'''

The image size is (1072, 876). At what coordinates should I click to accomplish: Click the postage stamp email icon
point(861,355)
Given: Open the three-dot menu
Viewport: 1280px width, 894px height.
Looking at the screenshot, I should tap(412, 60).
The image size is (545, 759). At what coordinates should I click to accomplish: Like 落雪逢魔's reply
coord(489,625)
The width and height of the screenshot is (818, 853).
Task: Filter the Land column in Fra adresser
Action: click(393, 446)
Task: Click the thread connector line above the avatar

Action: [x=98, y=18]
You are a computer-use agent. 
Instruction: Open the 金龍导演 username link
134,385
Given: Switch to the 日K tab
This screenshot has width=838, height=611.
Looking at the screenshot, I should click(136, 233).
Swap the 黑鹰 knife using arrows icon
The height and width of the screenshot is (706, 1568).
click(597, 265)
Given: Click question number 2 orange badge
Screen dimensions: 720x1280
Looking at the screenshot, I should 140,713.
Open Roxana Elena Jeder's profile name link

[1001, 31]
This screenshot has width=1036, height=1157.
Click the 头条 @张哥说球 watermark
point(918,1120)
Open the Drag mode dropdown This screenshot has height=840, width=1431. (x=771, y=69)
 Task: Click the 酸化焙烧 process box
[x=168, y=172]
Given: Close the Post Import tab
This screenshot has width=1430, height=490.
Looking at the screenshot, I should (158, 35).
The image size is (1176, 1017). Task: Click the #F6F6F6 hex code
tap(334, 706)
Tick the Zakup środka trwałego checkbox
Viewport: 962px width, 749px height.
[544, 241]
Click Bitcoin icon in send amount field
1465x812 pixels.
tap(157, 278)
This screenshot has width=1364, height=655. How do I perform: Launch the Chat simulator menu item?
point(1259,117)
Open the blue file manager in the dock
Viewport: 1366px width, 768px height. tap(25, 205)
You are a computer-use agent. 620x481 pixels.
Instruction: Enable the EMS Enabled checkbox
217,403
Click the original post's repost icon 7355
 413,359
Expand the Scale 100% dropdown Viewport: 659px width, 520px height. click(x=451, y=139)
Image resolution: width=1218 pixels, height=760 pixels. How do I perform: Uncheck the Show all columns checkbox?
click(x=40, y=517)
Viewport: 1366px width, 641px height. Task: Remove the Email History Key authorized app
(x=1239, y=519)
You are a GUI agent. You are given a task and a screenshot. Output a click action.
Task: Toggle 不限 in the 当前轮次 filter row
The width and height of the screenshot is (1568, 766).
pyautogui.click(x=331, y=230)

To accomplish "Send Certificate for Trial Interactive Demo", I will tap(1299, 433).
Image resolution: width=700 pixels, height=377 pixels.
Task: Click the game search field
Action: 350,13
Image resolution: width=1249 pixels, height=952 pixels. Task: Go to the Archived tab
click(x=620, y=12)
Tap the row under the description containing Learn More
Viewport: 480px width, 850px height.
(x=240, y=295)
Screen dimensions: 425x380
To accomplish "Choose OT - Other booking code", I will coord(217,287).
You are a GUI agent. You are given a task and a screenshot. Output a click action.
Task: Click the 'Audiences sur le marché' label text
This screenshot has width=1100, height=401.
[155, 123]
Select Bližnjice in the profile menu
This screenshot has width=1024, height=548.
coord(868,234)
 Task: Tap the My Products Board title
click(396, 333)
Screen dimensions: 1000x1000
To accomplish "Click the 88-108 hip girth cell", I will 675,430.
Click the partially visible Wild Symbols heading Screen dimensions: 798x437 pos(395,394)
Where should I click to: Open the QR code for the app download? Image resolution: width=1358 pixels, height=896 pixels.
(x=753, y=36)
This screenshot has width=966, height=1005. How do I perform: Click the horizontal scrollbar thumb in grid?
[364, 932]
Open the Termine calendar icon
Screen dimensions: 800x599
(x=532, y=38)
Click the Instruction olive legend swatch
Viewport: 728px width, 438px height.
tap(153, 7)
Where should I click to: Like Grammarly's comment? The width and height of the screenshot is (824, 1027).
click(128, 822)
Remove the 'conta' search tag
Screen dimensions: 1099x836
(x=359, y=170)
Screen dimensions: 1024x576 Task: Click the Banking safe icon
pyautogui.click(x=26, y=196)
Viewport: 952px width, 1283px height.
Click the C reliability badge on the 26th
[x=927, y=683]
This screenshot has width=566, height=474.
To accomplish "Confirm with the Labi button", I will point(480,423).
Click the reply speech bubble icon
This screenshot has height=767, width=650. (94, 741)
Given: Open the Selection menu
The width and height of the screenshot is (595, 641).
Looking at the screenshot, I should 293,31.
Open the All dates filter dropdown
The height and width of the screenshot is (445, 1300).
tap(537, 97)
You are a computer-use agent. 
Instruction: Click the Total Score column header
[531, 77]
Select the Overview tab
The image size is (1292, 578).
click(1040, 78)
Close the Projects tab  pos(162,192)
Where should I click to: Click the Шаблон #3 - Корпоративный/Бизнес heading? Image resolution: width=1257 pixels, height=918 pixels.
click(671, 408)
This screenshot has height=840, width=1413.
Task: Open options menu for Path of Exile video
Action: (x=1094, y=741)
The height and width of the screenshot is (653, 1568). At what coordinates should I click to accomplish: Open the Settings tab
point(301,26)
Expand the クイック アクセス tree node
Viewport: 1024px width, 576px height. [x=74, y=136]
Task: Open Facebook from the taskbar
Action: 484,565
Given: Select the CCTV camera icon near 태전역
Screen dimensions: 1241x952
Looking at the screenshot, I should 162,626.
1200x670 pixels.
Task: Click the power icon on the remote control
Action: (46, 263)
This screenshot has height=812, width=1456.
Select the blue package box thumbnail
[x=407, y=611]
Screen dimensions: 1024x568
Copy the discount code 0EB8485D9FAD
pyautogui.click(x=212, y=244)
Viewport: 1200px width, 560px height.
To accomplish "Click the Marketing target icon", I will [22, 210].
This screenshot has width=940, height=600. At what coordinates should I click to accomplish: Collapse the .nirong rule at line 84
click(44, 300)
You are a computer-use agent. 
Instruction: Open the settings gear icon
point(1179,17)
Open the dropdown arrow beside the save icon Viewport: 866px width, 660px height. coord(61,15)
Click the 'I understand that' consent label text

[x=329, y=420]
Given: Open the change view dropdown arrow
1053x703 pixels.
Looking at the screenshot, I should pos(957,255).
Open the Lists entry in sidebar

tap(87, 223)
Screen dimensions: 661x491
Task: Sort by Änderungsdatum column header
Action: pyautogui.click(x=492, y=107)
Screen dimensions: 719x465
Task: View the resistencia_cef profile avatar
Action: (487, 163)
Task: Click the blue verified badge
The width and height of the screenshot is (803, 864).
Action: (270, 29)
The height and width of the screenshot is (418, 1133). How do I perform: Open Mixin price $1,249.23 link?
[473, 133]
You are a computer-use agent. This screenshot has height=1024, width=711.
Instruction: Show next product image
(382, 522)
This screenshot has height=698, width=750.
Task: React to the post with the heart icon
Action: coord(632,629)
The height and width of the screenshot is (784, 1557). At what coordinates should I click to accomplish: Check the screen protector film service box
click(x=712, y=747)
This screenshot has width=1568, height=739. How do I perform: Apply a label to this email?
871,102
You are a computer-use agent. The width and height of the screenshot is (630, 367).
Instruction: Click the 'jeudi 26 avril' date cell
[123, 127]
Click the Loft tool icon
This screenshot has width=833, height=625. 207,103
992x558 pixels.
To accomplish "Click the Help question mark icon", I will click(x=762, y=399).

'''

YOUR ASSIGNMENT: Taking the records as a whole, report how many of their lines include the word "Close". Nothing but the number is wanted.

SOLUTION TO THIS PROBLEM: 2